La Reina y el Cardenal
o
Cuadro de París bajo la Fronda
,
Los hijos de Concini
o
Una intriga de Richelieu
… Estas novelas serán anunciadas en la cubierta. A esta maniobra la llamamos adelantar el éxito. Se hacen saltar los libros en la cubierta hasta que se hacen célebres, y entonces se llega a ser más grande por las obras que no se han hecho que por las que en realidad se ha escrito: El
En prensa
es la hipoteca literaria. Así que, ¿nos reímos un poco? Aquí hay champaña. Ya te puedes imaginar, Lucien, que nuestros hombres han abierto unos ojos grandes como tus platos… ¿Tienes aún platos?

—Los han embargado —exclamó Coralie.

—Comprendo y continuó —dijo Lousteau—. Los libreros creerán en tus manuscritos en cuanto vean uno solo, En librería se pide ver el manuscrito, se tiene la pretensión de leerlo. Dejemos a los libreros su fatuidad: nunca leen los libros; si no, no publicarían tantos. Hector y yo hemos dejado presentir que por cinco mil francos concederás tres mil ejemplares en dos ediciones. Dame el manuscrito de
El arquero
, pasado mañana comemos con los libreros y se lo colocamos.

—¿Quiénes son?

—Dos socios, dos buenos muchachos, bastante decididos en negocios, llamados Fendant y Cavalier. El uno es un antiguo encargado de la casa Vidal y Porchon, y el otro es el viajante más hábil del muelle de los Agustinos, ambos establecidos desde hace un año. Después de haber perdido algún dinero publicando novelas traducidas del inglés, mis dos valientes quieren explotar las novelas indígenas. Corre el rumor de que esos dos comerciantes de papel emborronado arriesgan únicamente los capitales de los demás, pero me imagino que eso de saber a quién pertenece el dinero que te vayan a dar te debe dejar bastante indiferente.
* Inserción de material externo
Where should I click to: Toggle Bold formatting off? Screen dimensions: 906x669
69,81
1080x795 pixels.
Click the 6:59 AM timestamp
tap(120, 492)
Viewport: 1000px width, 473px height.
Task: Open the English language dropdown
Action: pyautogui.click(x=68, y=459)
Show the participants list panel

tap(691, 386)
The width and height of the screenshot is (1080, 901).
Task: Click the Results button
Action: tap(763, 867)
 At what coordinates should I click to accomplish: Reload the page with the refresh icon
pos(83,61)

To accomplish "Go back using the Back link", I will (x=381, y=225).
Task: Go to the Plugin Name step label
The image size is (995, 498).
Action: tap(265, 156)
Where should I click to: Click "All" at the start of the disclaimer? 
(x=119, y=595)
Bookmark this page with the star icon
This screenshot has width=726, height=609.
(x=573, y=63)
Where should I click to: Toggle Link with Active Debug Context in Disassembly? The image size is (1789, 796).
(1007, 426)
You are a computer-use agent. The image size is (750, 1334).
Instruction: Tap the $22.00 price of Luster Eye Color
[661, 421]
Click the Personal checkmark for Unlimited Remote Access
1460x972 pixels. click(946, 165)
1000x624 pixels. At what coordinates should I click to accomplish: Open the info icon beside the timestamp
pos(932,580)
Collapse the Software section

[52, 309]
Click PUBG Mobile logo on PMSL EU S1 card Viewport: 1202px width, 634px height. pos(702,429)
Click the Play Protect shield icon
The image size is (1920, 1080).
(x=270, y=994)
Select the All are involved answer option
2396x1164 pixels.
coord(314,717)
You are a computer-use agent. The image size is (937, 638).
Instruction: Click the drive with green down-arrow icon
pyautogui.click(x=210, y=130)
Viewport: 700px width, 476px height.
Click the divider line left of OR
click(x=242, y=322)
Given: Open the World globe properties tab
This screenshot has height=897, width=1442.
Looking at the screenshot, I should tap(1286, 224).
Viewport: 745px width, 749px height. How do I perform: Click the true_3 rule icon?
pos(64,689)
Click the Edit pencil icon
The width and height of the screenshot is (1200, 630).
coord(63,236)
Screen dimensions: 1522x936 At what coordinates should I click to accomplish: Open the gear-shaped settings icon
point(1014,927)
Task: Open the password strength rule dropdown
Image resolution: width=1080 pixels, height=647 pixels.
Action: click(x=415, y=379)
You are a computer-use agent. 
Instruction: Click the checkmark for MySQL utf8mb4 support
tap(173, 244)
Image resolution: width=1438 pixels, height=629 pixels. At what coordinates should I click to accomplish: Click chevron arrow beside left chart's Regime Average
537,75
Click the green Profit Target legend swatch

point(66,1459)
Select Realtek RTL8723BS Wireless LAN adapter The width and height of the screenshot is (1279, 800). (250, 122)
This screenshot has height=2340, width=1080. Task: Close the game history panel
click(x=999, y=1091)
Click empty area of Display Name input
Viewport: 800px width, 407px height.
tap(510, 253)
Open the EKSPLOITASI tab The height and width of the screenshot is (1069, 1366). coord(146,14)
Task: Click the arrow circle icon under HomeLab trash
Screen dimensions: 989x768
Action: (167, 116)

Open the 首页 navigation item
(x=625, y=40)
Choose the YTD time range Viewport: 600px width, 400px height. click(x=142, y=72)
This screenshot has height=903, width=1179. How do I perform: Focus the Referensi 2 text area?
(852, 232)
Al cabo de dos días, los dos periodistas estaban invitados a almorzar en la calle Serpente, en el antiguo barrio de Lucien, en donde Lousteau seguía conservando su habitación de la calle de La Harpe y Lucien, que fue a recoger a su amigo, la encontró en el mismo estado que cuando entró en ella por vez primera, la tarde de su introducción en el mundo literario, pero ya no se sorprendió: su educación le había iniciado en las vicisitudes de la vida de los periodistas, y esperaba cualquier cosa.

El gran hombre de provincias había recibido, jugado y perdido el precio de más de un artículo, perdiendo, además, las ganas de hacerlo; había escrito más de una columna, según los procedimientos ingeniosos que Lousteau le había indicado cuando habían bajado por la calle de La Harpe al Palacio Real. Caído bajo la dependencia de Barbet y de Braulard, traficaba con libros y entradas de teatros; finalmente, no retrocedía ante ningún elogio ni ante ningún ataque; en aquel momento hasta experimentaba una alegría en poder sacar de Lousteau todo el partido posible antes de volver la espalda a los liberales, que se proponía atacar tanto mejor cuanto que los había estudiado muy a fondo. Por su parte, Lousteau recibía, a expensas de Lucien, una suma de quinientos francos en dinero de Fendant y Cavalier bajo la forma de comisión, por haber procurado este futuro Walter Scott a los dos libreros en busca de un Scott francés.

La casa Fendant y Cavalier era una de esas empresas de librería establecidas sin ninguna especie de capital, como por aquel entonces se establecían muchas, y como seguirán estableciéndose mientras los papeleros e impresores continúen dando crédito a los libreros durante el tiempo necesario para jugar seis o siete de estas manos de cartas llamadas publicaciones.